■ **Task prompt**
Give the listing again, word for word, and let no picture into it.

===== Given data =====

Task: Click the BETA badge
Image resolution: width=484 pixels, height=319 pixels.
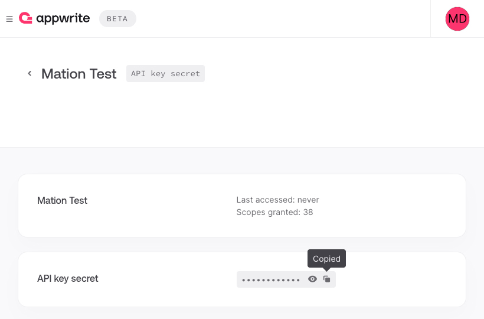Action: [117, 19]
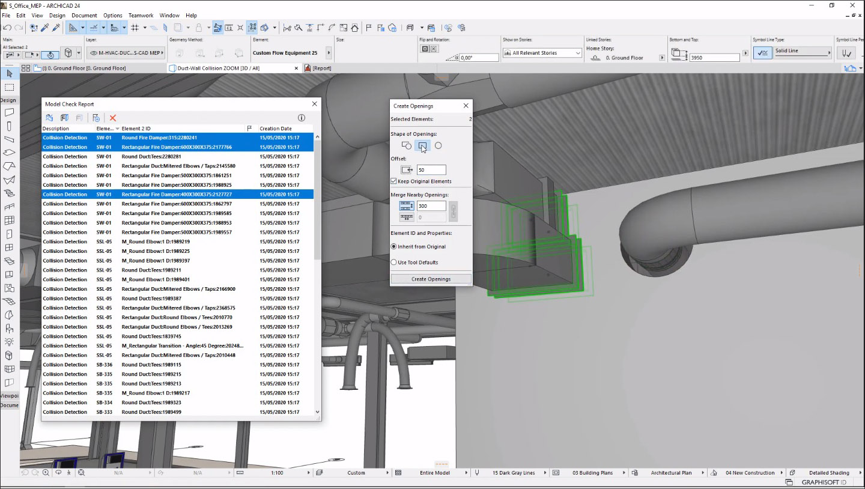
Task: Select Inherit from Original radio button
Action: pyautogui.click(x=394, y=246)
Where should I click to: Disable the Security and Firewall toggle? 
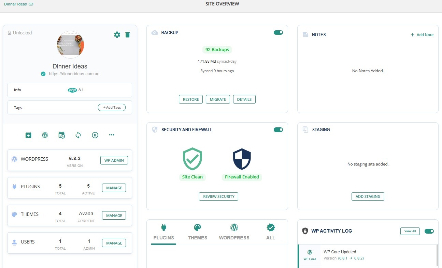point(278,130)
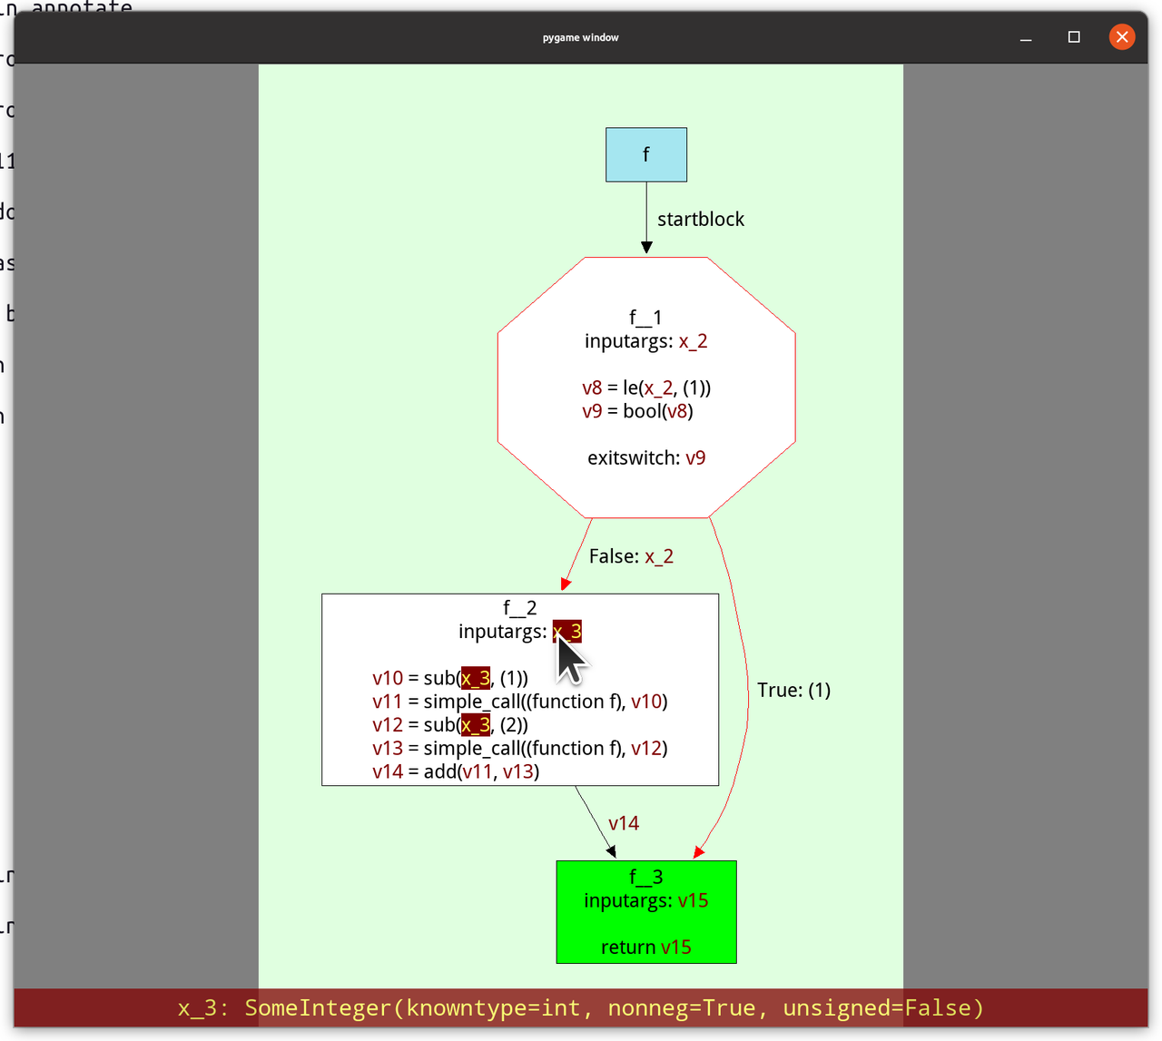Click the exitswitch variable v9

tap(695, 457)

=====

■ **Response box**
Task: Click the BETA badge
Image resolution: width=484 pixels, height=319 pixels.
Action: [117, 19]
Task: Select Inherit from Original radio button
Action: pyautogui.click(x=394, y=246)
Where should I click to: Disable the Security and Firewall toggle? 
point(278,130)
Click the exitswitch variable v9

tap(695, 457)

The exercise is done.